Les résultats d'une nouvelle étude suggèrent que les adolescents ne devraient pas être autorisés à conclure des accords lorsqu'ils font face à une accusation moindre en échange d'un plaidoyer de culpabilité, car ils sont moins capables de prendre des décisions mûres et plus susceptibles d'être attirés par une telle offre - même lorsqu'ils l'ont fait. rien de mal.
Ceci est cohérent avec des recherches antérieures montrant que les adolescents sont moins capables de percevoir le risque et de résister à l'influence des pairs en raison de l'immaturité développementale.
«Il est important de veiller à ce que les personnes accusées de crimes aient la capacité et la liberté de prendre des décisions sensées quant à l'opportunité de plaider coupable», a déclaré la chercheuse Dr. Rebecca Helm de la faculté de droit de l'Université d'Exeter au Royaume-Uni.
«Lorsque les systèmes permettent aux accusés de recevoir une peine réduite ou des accusations en plaidant coupable, ils doivent s'assurer que les accusés sont suffisamment développés pour prendre de telles décisions et qu'ils ont les niveaux nécessaires de compréhension, de raisonnement et d'appréciation.»
En fait, aux États-Unis et au Royaume-Uni, la plupart des condamnations pénales découlent de plaidoyers de culpabilité plutôt que d'un procès. Cela signifie que la plupart des condamnations sont le résultat de décisions prises par des personnes accusées de crimes plutôt que par des jurés.
L'étude a été menée aux États-Unis, où un système connu sous le nom de «négociation de plaidoyer» est utilisé, mais les chercheurs affirment que leur découverte a des implications pour les pays du monde entier qui permettent aux jeunes accusés de crimes de recevoir une réduction de peine ou d'accusation en plaidant coupable. .

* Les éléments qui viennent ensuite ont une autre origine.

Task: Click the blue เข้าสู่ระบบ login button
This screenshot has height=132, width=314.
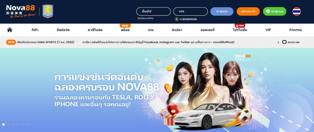Action: (222, 11)
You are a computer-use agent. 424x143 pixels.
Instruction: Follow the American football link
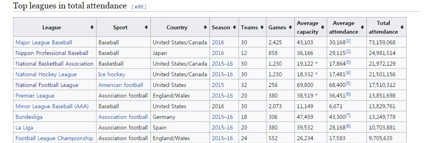point(121,85)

Les chercheurs recommandent de limiter les réductions qui peuvent essentiellement soudoyer des adolescents innocents pour qu'ils plaident coupables. Il devrait également être plus facile pour les adolescents de changer de plaidoyer après leur inscription.
«Nous espérons que cette recherche permettra aux systèmes de plaidoyer de devenir plus équitables et moins coercitifs pour les adolescents», a déclaré Helm. «Toute restriction des plaidoyers de culpabilité pour les adolescents devrait être introduite de manière à éviter que des peines moyennes plus sévères ne soient imposées aux adolescents.»

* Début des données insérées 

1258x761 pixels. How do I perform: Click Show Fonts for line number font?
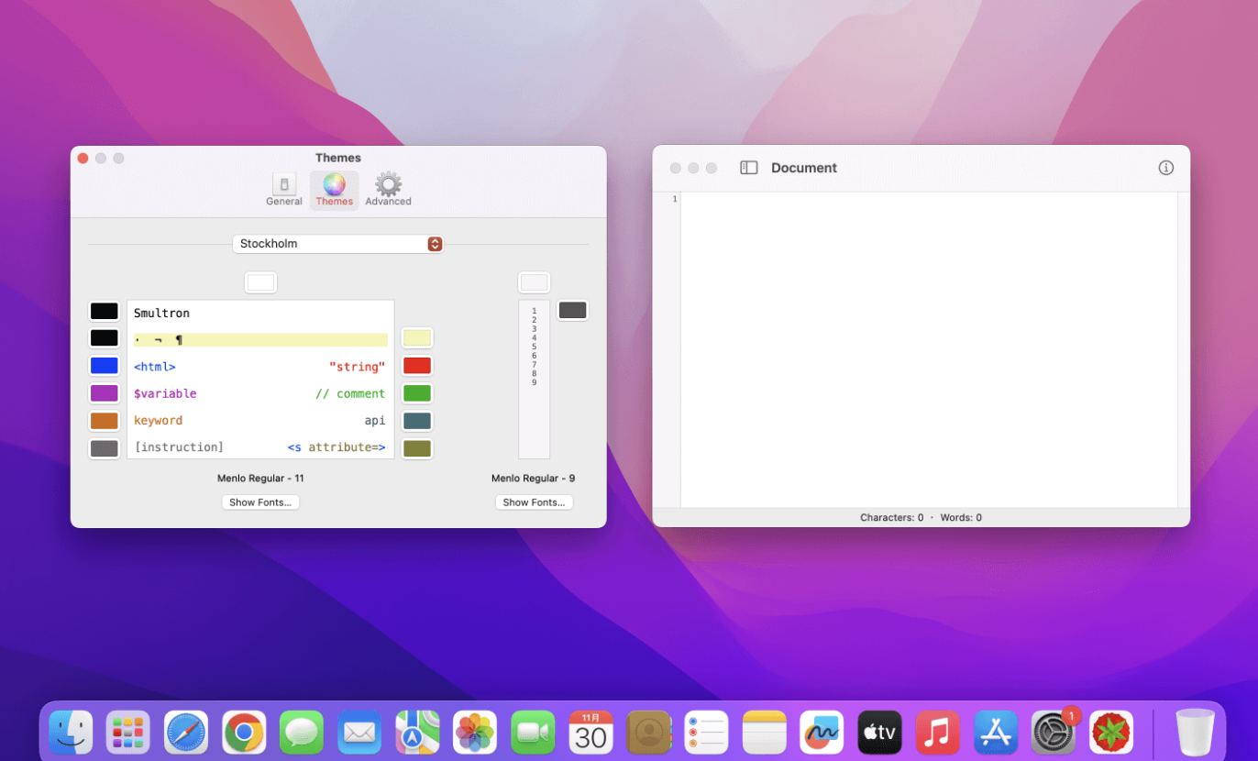pos(534,502)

«Cependant, les recherches suggèrent de plus en plus que de la même manière qu'ils sont trop jeunes pour voter, trop jeunes pour boire de l'alcool et trop jeunes pour louer un logement, les adolescents sont peut-être trop jeunes pour plaider coupable.
Pour l'étude, Helm et Valerie F. Reyna, Allison A. Franz et Rachel Z. Novick de l'Université Cornell ont testé la prise de décision chez des personnes d'âges différents. Ils ont recruté 149 adolescents âgés de 9 à 17 ans dans les lycées et collèges de New York, 200 étudiants de l'Université Cornell âgés de 18 à 22 ans et 187 adultes de partout aux États-Unis.
Tous les participants ont été confrontés à la même situation hypothétique dans laquelle on leur a demandé d'indiquer les décisions qu'ils prendraient s'ils étaient accusés d'un crime. On leur a demandé soit d'imaginer qu'ils étaient coupables ou non du crime, et on leur a dit la probabilité approximative de condamnation au procès et les réductions qui pourraient être obtenues en plaçant coupable plutôt qu'en étant condamné au procès.
Les résultats montrent qu'à mesure que les gens vieillissent, ceux qui sont innocents sont moins susceptibles de plaider coupables. Par exemple, des adolescents innocents ont déclaré qu'ils plaideraient coupables dans environ un tiers des cas, tandis que des adultes innocents ont indiqué qu'ils plaideraient coupables dans seulement 18% des cas.
Surtout, les adolescents étaient significativement moins influencés dans leur prise de décision par leur culpabilité ou non par rapport aux adultes. Les résultats suggèrent également que les adolescents prennent des décisions qui ne reflètent pas leurs valeurs et préférences, y compris celles relatives à l'admission de culpabilité lorsqu'ils sont innocents, en raison de l'immaturité développementale.
Bien qu'il s'agisse d'une expérience, les chercheurs pensent que les résultats ont des implications importantes pour le système de justice pour mineurs.